How we extracted game mechanics, data structures, and algorithms from a 1995 DOS binary.
| Property | Value |
|---|---|
| Game | Scorched Earth — "The Mother of All Games" |
| Version | 1.50 (June 4, 1995) |
| Author | Wendell Hicken, Copyright 1991–1995 |
| Compiler | Borland C++ 1993 (Large memory model) |
| Graphics Library | Fastgraph V4.02 |
| Platform | MS-DOS, 16-bit real mode |
| EXE Size | 415,456 bytes (MZ format) |
| Header | 27,136 bytes (6,136 relocations) |
| Code+Data | 388,320 bytes |
| Data Segment | 0x4F38 (file base 0x055D80) |
Borland's Large memory model means each .cpp file gets its own code segment. This turned out to be a blessing — we could identify source files and map the binary structure by finding debug assertion strings.

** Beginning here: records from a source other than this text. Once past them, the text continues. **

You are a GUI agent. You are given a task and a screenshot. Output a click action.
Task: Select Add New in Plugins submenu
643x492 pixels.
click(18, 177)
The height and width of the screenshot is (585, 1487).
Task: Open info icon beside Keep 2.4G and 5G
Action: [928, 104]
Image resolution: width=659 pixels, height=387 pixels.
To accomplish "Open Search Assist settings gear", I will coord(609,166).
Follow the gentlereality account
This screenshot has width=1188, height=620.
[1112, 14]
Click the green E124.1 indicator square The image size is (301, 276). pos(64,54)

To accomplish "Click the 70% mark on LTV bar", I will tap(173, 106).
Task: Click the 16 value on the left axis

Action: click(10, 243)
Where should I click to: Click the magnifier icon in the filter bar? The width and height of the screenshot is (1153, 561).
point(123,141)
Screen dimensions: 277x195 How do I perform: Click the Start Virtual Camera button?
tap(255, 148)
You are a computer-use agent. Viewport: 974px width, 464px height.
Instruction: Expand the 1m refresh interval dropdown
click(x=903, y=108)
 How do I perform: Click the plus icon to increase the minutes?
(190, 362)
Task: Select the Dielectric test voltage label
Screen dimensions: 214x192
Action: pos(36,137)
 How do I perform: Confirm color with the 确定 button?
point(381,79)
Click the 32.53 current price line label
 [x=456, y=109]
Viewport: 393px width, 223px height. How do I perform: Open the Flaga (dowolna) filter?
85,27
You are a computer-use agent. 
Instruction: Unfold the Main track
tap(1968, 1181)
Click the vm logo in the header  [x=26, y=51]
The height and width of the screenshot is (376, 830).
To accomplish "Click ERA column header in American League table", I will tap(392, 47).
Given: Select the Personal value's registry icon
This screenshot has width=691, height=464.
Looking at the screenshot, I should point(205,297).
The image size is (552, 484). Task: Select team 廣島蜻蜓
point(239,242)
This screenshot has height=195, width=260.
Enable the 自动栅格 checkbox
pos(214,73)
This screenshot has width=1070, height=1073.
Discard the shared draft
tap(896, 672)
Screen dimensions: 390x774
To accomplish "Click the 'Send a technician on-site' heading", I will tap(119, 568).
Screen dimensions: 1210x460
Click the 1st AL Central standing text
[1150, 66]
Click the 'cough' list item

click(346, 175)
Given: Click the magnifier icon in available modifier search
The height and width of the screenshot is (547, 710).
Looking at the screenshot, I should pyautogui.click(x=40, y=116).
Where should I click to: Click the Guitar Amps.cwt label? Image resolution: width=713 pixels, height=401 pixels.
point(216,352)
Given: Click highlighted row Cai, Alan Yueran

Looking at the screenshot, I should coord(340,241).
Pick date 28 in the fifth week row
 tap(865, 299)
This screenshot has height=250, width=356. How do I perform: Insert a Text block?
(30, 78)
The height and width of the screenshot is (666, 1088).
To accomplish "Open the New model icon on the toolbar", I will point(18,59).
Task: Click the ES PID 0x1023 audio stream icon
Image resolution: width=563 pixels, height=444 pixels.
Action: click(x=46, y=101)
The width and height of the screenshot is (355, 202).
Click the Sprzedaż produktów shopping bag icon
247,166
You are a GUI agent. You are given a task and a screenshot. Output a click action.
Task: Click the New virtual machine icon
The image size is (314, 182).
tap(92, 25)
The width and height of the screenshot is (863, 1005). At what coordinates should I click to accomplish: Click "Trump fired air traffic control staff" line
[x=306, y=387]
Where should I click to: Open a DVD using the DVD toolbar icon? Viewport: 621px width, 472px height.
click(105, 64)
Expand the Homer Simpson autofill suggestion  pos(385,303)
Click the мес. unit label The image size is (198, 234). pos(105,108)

Primary disassembler. Loaded with r2 -a x86 -b 16 -s 0x6a00 earth/SCORCH.EXE to skip the MZ header. Good for string cross-references and data exploration, but had a critical limitation with FPU instructions.
Borland C++ 1993 does not emit native x87 FPU opcodes. Instead, every single floating-point operation is encoded as an INT 34h–3Dh software interrupt. Radare2 (and IDA, Ghidra, etc.) see these as interrupt calls, not math operations. Any region with physics or trigonometry is completely unreadable.
The encoding scheme:
| Interrupt | Decodes To | Purpose |
|---|---|---|
| INT 34h | DC xx | fsub/fcomp qword |
| INT 35h | D8 xx | fadd/fmul dword |
| INT 36h | DA xx | fiadd/fimul dword int |
| INT 37h | DE xx | fiadd/fimul word int |
| INT 38h | DD xx | fld/fst qword |
| INT 39h | D9 xx | fld/fst dword |
| INT 3Ah | DB xx | fild dword |
| INT 3Bh | DF xx | fild/fistp word |
| INT 3Ch | ES: + DD/DC | Player sub-struct FPU ops |
| INT 3Dh | 9B | fwait |
We wrote fpu_decode.py to transform the raw binary into readable FPU mnemonics with constant annotations. This was the key breakthrough that unlocked the physics, damage, and AI systems:
python3 disasm/fpu_decode.py earth/SCORCH.EXE 0x24F01 0x2610F -c -f # Output (example from AI solver): # 0x24FCF: fld qword [DS:0x31F4] ; scaled_gravity # 0x24FD5: fmul qword [DS:0x31FC] ; gravity * multiplier # 0x24FDB: fstp qword [DS:0x31F4] ; store result
INT 3Ch encodes an ES: segment override prefix followed by a DD or DC opcode. Our decoder initially mapped it to D8, producing wrong mnemonics for any FPU operations on the player sub-struct (accessed via ES:BX). This made the Mag Deflector deflection code at 0x21A80 particularly difficult to trace — the exact field accesses on the 202-byte tank struct remained ambiguous until we cross-referenced with runtime behavior.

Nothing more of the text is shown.